Fiserv Aktie: Nächster Rückschlag
Die Talfahrt der Fiserv-Aktie setzt sich fort. Nach einem ohnehin schwachen Jahresstart sorgt nun eine Analystenabstufung für zusätzliche Verunsicherung bei den Anlegern. Während der Kurs bedrohlich nah an das 52-Wochen-Tief rutscht, richten sich alle Augen auf die kommende Woche, die über die kurzfristige Richtung entscheiden dürfte.
Analysten ziehen die Bremse
Zum Wochenauftakt verlor das Papier 1,24 Prozent und schloss am gestrigen Montag bei 62,94 US-Dollar. Auslöser für den erneuten Abgabedruck war eine Herabstufung durch Northcoast Research. Die Analysten senkten ihr Votum von „Buy“ auf „Neutral“. Dieser Schritt verstärkt das negative Sentiment: Seit Jahresbeginn summiert sich das Minus bereits auf 6,30 Prozent. Besonders kritisch ist der Blick auf das Chartbild, da die Aktie nur noch knapp über ihrem 52-Wochen-Tief von 59,56 US-Dollar notiert – weit entfernt vom Jahreshoch bei 238,59 US-Dollar.

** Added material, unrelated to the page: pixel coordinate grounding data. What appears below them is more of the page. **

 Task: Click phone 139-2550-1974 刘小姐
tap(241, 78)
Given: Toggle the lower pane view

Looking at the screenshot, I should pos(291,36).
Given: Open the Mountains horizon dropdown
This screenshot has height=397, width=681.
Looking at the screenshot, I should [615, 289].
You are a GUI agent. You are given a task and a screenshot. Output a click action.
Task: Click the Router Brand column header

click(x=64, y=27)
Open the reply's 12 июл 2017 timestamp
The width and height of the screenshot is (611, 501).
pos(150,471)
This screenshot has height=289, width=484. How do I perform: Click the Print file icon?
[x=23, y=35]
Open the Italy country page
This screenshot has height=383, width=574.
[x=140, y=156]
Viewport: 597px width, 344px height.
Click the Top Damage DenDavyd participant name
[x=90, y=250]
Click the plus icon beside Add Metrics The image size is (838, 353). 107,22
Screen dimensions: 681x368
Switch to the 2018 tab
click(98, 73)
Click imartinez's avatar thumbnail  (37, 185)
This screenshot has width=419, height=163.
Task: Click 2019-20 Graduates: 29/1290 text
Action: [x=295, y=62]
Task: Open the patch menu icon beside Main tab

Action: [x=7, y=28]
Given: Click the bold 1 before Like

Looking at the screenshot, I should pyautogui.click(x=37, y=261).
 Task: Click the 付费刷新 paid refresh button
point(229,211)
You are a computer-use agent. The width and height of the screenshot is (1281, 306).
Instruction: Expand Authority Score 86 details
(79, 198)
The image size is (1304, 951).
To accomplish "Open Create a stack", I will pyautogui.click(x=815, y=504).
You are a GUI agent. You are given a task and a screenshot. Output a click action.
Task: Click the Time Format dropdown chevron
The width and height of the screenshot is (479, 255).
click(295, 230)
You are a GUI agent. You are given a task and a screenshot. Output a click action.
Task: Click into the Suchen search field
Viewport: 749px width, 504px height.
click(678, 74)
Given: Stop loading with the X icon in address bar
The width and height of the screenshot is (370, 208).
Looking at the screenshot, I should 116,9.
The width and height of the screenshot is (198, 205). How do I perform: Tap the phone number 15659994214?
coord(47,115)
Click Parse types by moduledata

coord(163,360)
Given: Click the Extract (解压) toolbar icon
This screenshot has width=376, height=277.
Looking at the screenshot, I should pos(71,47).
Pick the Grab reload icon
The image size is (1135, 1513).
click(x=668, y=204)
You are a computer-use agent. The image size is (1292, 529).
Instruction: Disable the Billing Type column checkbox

Ursache für die anhaltende Skepsis ist primär die operative Entwicklung im dritten Quartal 2025. Damals verfehlte der Zahlungsdienstleister mit einem Gewinn je Aktie (EPS) von 2,04 US-Dollar die Markterwartungen von 2,64 US-Dollar deutlich. In der Folge musste das Management die Jahresprognose nach unten korrigieren und stellte nur noch ein EPS von etwa 8,55 US-Dollar in Aussicht.
Strategische Lichtblicke?
Ungeachtet der Kursschwäche treibt das Unternehmen seine strategische Neuausrichtung voran. Ende Januar wurden wichtige Kooperationen verkündet, um das Produktportfolio zu stärken. Dazu gehören eine Partnerschaft mit Affirm zur Integration von „Buy Now, Pay Later“-Optionen sowie eine Zusammenarbeit mit ServiceNow im KI-Bereich.
Auch intern gab es zuletzt Vertrauensbeweise. CEO Mike Lyons und CFO Paul M. Todd nutzten die niedrigen Kurse im Dezember für Aktienkäufe, wobei Todd 17.000 Anteile erwarb. Diese Transaktionen fanden zwar vor der jüngsten Schwächephase 2026 statt, dienen Anlegern aber als Indikator für die langfristige Zuversicht des Managements.
Entscheidender Termin steht an
Die nächste Bewährungsprobe steht unmittelbar bevor. Am 10. Februar 2026 veröffentlicht Fiserv die Ergebnisse für das vierte Quartal. Investoren werden genau prüfen, ob die im Vorjahr gesenkte Prognose konservativ genug war, um nun positiv zu überraschen, oder ob die operativen Hürden im Zahlungsabwicklungssektor weiterhin bestehen.